O Estado Novo aproveitou, e bem, o fado, terceiro membro da trilogia laica do autoritarismo rural lusitano. E aproveitou, sobretudo, a inércia generalizada, o medo difuso, o apoio de muitos que recordavam horrorizados, o período 10-26, o período dos 51 governos! (um houve que durou menos de 24 horas!), da formiga branca, das bombas, a perseguição aos operários e camponeses, da falcatrua eleitoral (que já vinha de antes e continuou depois) e dos assassínios políticos. E a tropa, claro. A tropa que depois dos vexames sofridos (lembram-se da entrega das espadas?) foi sendo chamada à política por republicanos espertalhaços e finalmente se instalou duradouramente no poder, apoiando Salazar, até que no descoroçoamento da guerra colonial, e movida também pela questão das promoções, se voltou a “pronunciar” a 25 de Abril. Ignorar ou esconder estas verdades comezinhas (mesmo que se saiba que a geração dos capitães de Abril estava profundamente marcada pela ideia de democracia. Mas também não é menos verdade que muitos , aliás os principais, dos que fizeram o 28 de Maio eram republicanos e defensores do sistema de partidos e, por isso mesmo, foram sendo lentamente cilindrados pelo regime que tinham criado.) é perigoso e não ajuda ninguém a perceber a crise actual, a sair dela ou sequer a avaliar os meios de a combater.
Santa Rita tem aqui muito trabalho a fazer. Portugal é seguramente terra de missão para a santa. Ao trabalho.

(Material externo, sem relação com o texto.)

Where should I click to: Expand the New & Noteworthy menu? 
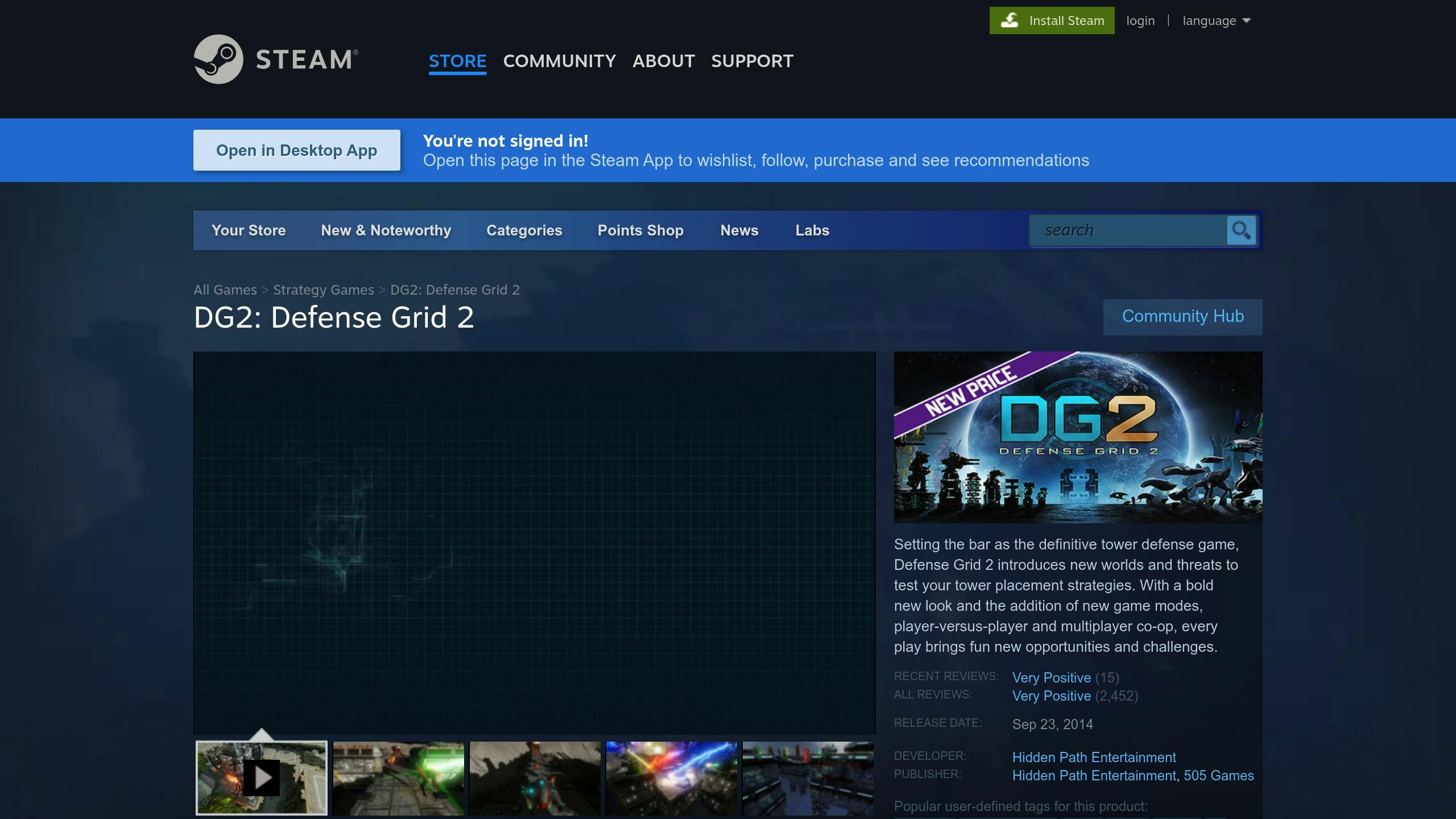coord(386,230)
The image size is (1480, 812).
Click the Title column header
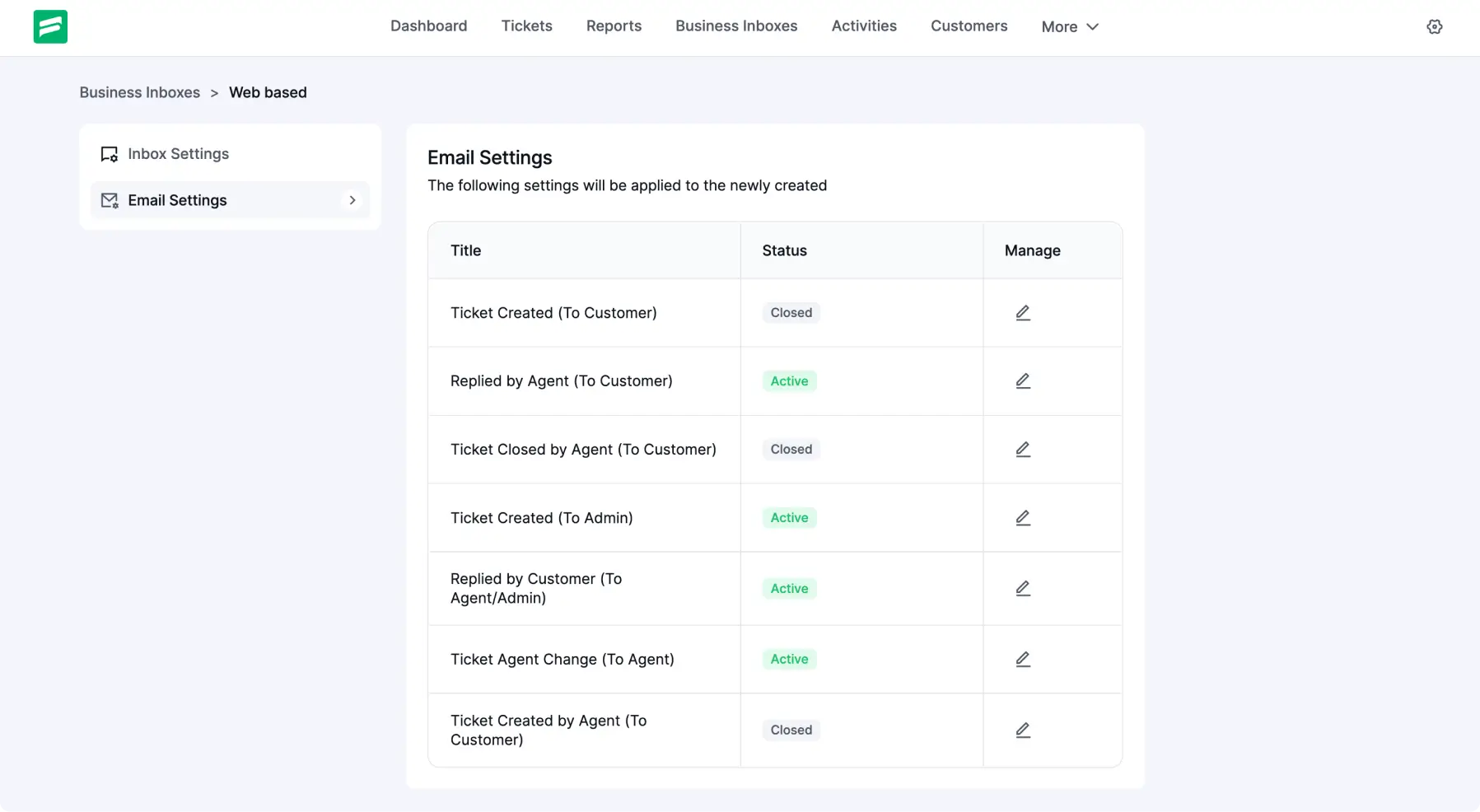pos(465,250)
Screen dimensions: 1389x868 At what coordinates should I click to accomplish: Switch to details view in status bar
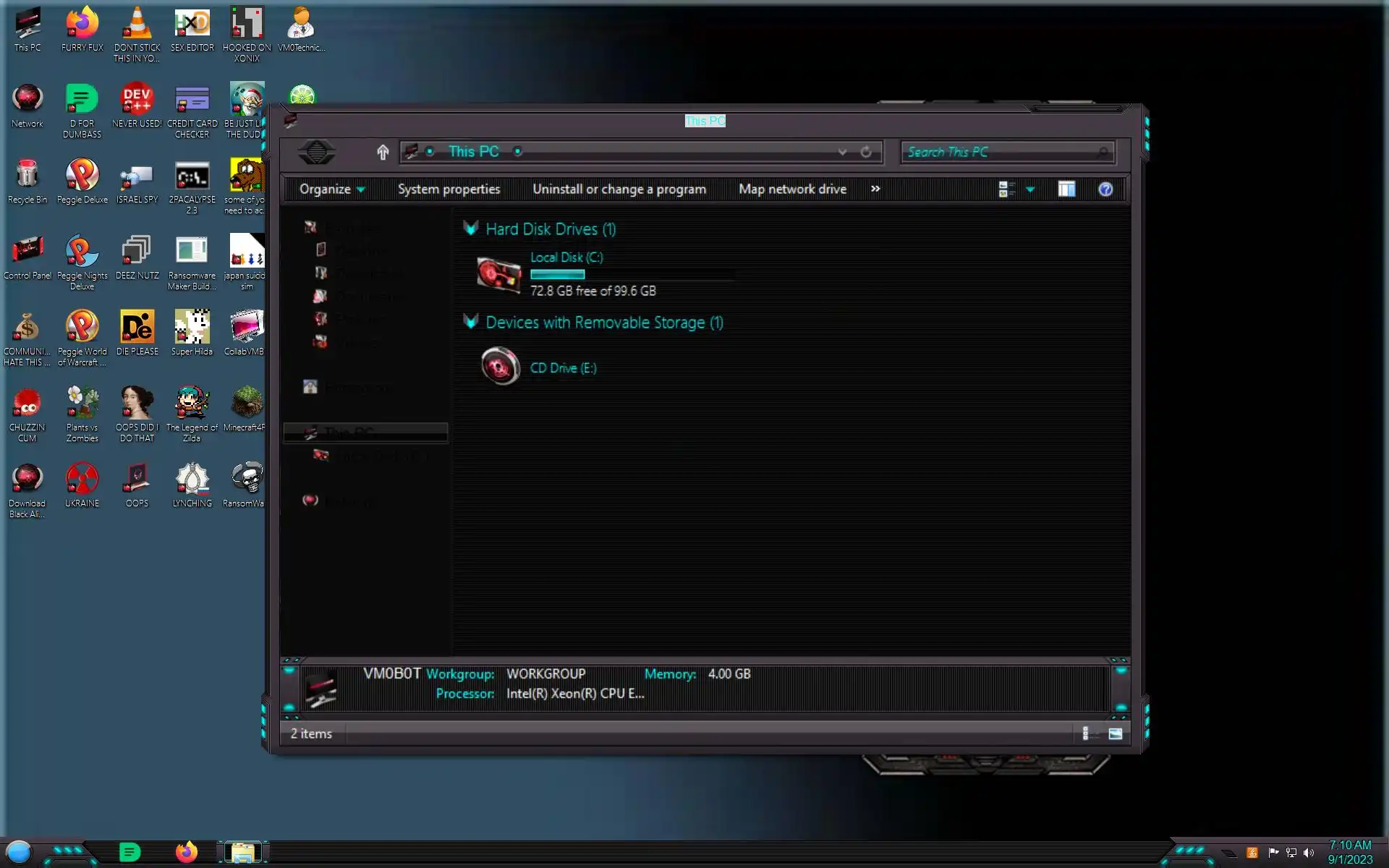(1085, 733)
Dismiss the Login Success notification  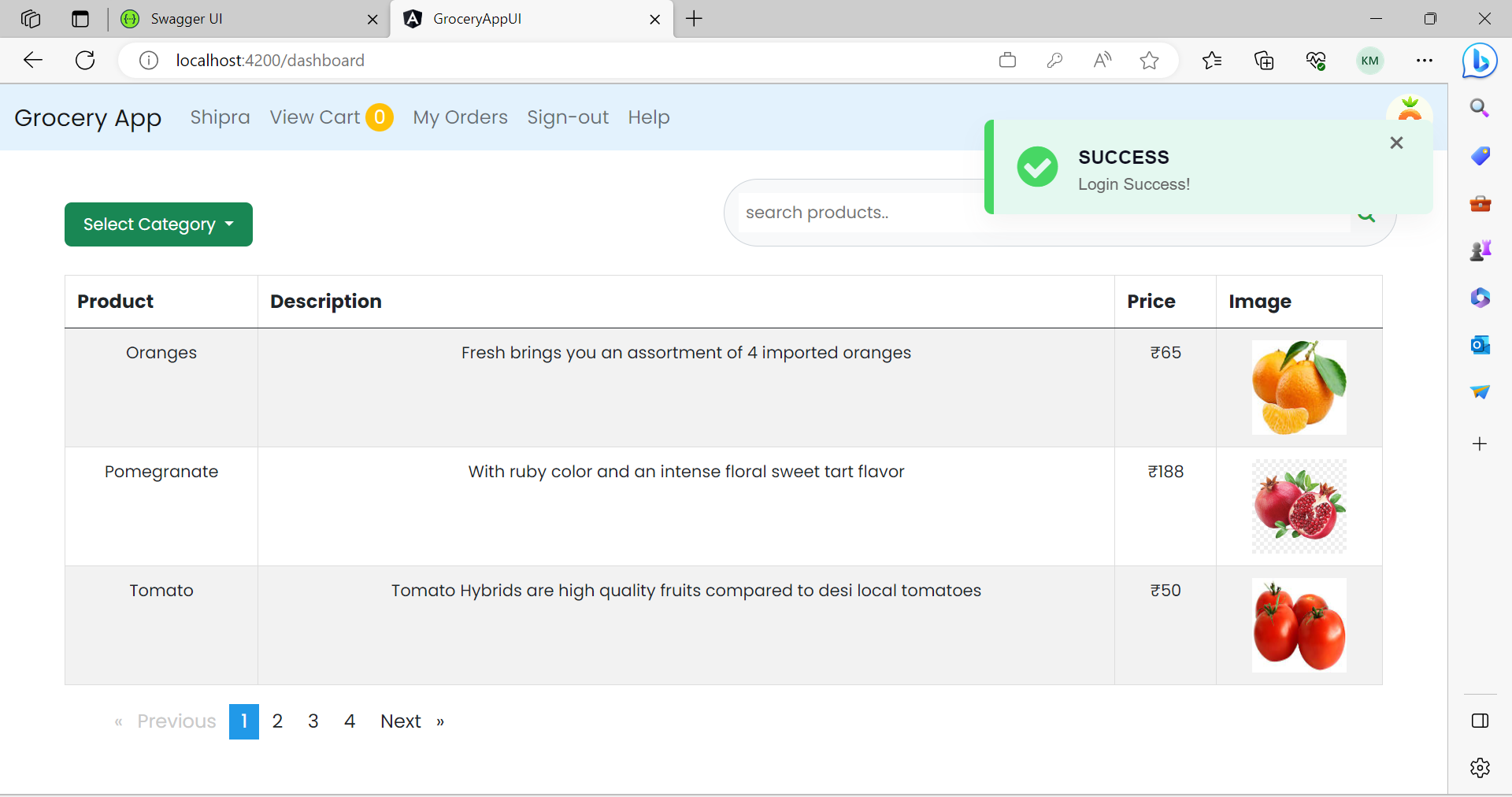point(1395,143)
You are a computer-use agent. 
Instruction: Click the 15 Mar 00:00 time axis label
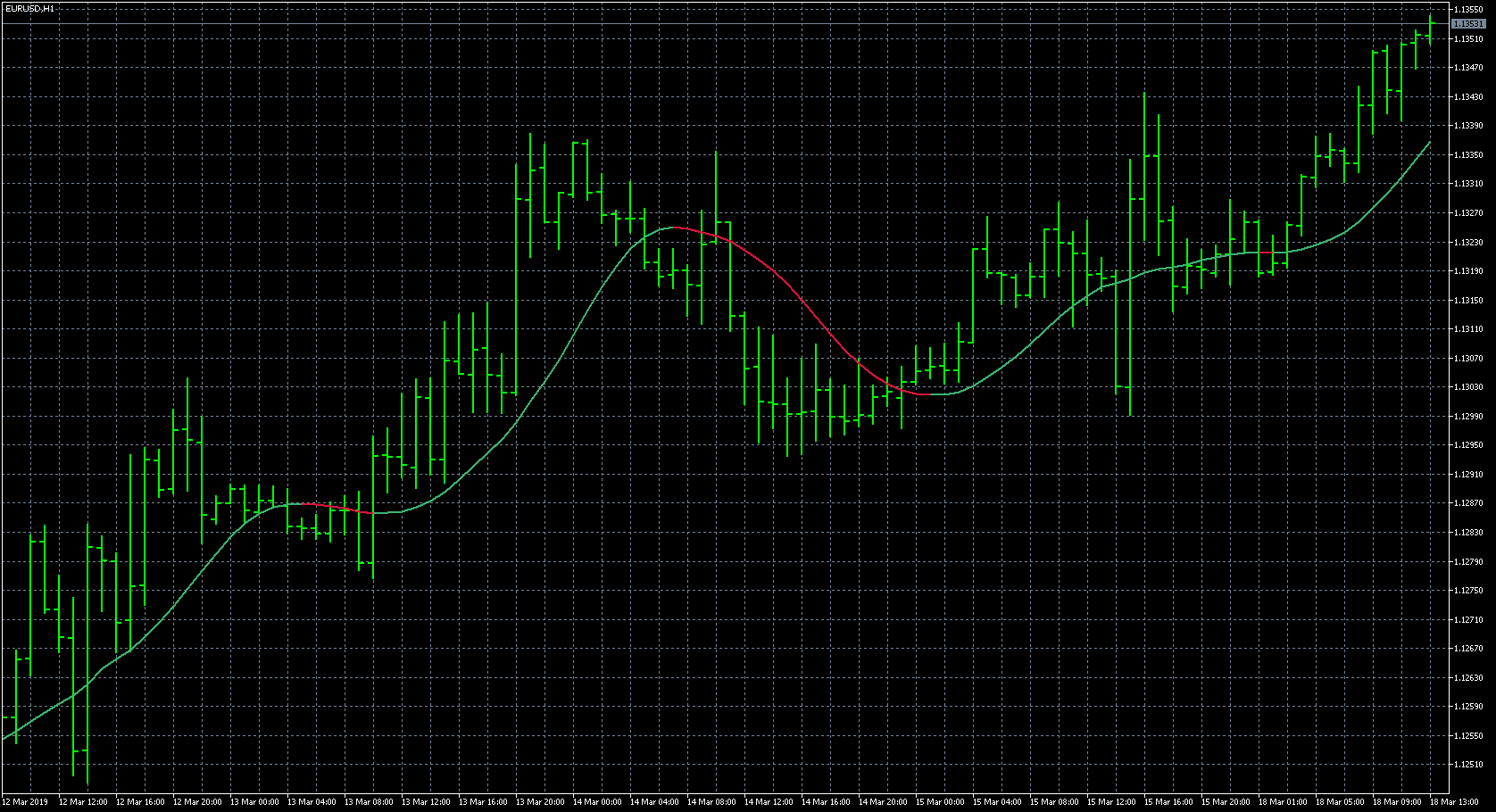(x=940, y=802)
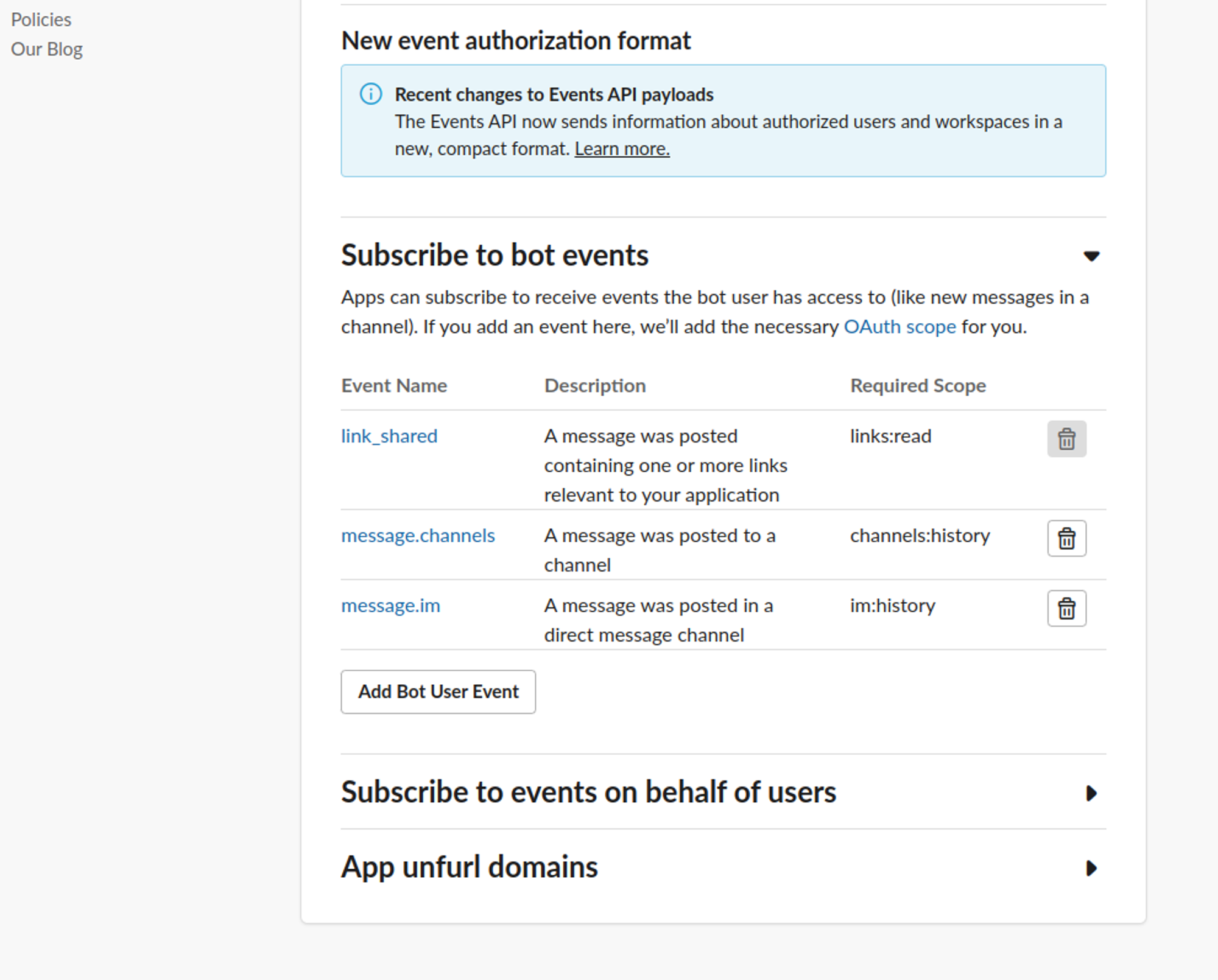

(ps: parece que Berlin chama incompetente a Durão Barroso. Afinal não podemos descrer de todo da Alemanha. Demoraram mas perceberam. A latere, alguém recorda o entusiasmo nacional quando Barroso foi para lá e o renovado aplauso quando lhe prolongaram o mandato? Ora lembrem-se bem, lembrem-se de quem se felicitou com “um português” no centro de decisão da Europa. Vslha-nos a Senhora de fátima!)